More than 150 reports and workshops will be presented as part of the Marine Science in the Northeast Pacific symposium.
The overall focus will be broad, highlighting results from three major research efforts into the northeast Pacific Ocean. The five-day conference runs today through Friday.
The Exxon Valdez Oil Spill Trustees Council staff organized the event with sponsorship from the U.S. Global Change Research Program, the National Marine Fisheries Service, the North Pacific Research Board, North Pacific Marine Research Institute and Pollock Conservation Cooperative Studies.
"I think this may be the largest gathering of marine scientists that's ever happened," said conference coordinator Molly McCammon, executive director of the trustee council. "It's going to be really exciting because it's going to showcase all the Steller sea lion work and the (global ocean climate change) work."
Nearly 500 attendees have registered, but the public should feel free to drop in, McCammon said, especially during a series of 12 presentations aimed partly at nonscientists.
"For the first day and a half, we've told people to use English.
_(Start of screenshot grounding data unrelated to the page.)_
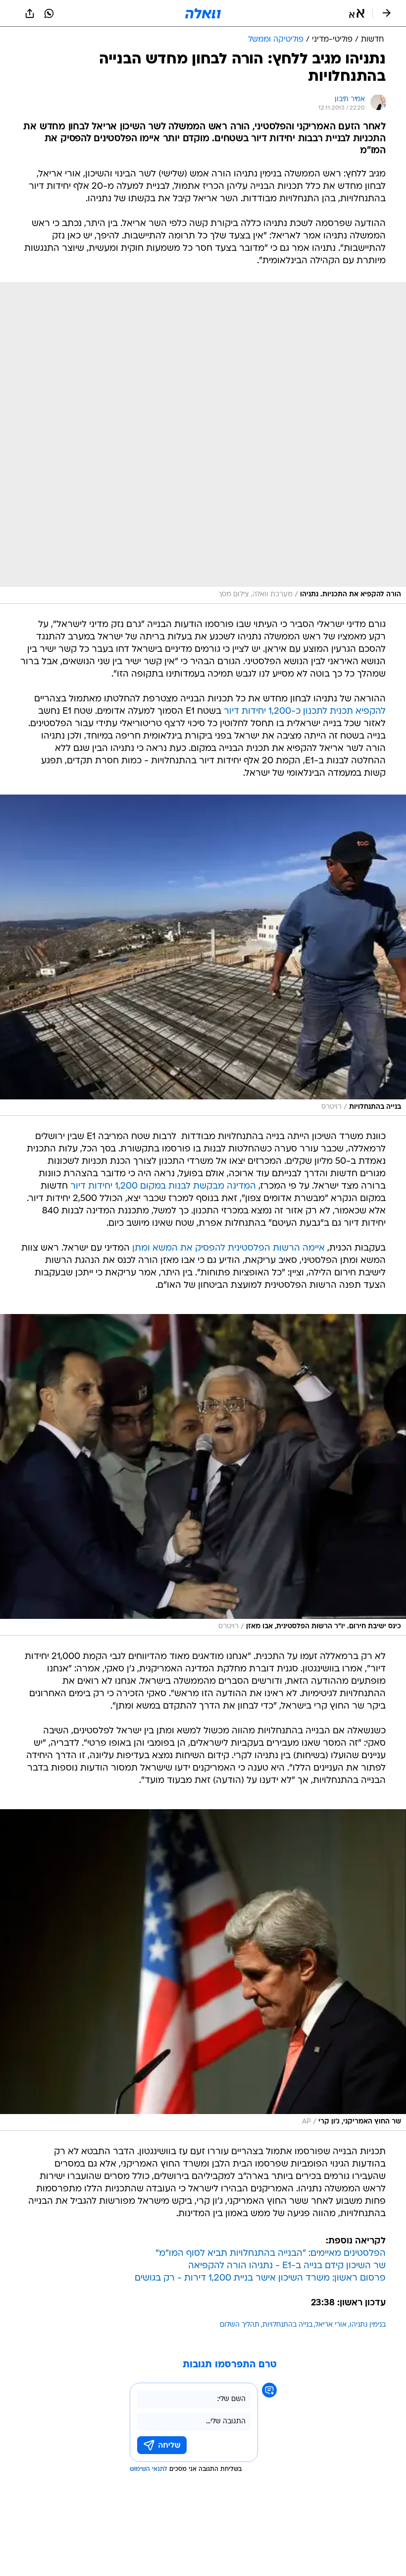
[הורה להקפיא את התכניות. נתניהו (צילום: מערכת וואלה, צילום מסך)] (203, 443)
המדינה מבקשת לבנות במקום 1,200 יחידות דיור (163, 1186)
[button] (356, 13)
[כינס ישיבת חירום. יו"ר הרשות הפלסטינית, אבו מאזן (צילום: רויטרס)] (203, 1475)
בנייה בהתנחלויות (287, 2325)
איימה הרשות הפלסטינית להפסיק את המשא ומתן (228, 1248)
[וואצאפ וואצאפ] (49, 13)
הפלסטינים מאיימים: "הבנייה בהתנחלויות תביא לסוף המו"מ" (270, 2253)
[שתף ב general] (29, 13)
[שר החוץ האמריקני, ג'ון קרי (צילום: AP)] (203, 1970)
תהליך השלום (239, 2325)
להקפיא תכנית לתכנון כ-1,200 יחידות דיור (305, 711)
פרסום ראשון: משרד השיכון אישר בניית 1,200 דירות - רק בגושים (260, 2278)
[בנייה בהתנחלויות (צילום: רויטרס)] (203, 955)
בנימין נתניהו (368, 2325)
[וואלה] (203, 13)
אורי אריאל (331, 2325)
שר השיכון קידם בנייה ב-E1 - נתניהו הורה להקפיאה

English for the public," McCammon said.
Those early talks will often take the big-picture approach: the connection between global climate and the Gulf of Alaska, the lives and migrations of pink salmon, and the need for researchers to reach out to local residents.
Later Tuesday, four days of technical presentations and workshops will begin, starting with talks about killer whales and sharks, how lingering oil from the 1989 Exxon Valdez spill may be harming animals, how salmon can be tracked with radio tags, and changing ocean conditions.
One major goal is to bring together scientists from different areas, McCammon said. Oceanographers will meet with salmon experts, and climate specialists will talk to whale watchers.
"It just expands the base of knowledge exponentially," McCammon said. "It's just incredible."